BEGIN

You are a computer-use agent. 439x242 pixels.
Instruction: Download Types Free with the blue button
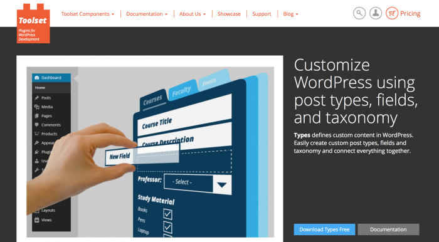tap(324, 229)
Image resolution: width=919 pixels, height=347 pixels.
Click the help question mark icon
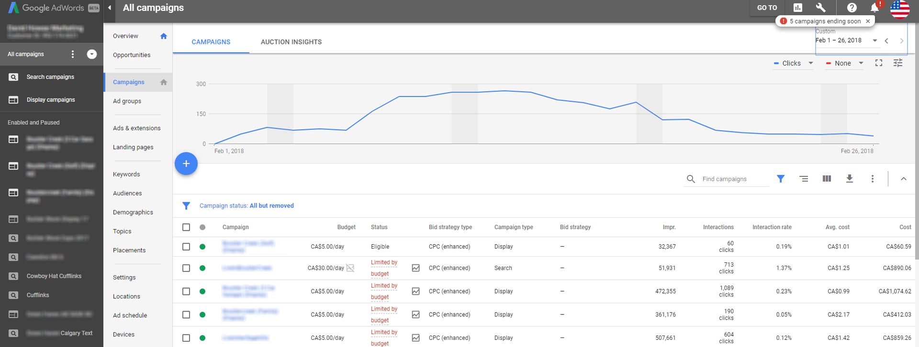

END

The expected answer is the lines from the one that has "Instruction: Download Types" to the end of the listing, transcribed exactly, with pictures left out and no other line added.

Instruction: Download Types Free with the blue button
tap(324, 229)
Image resolution: width=919 pixels, height=347 pixels.
Click the help question mark icon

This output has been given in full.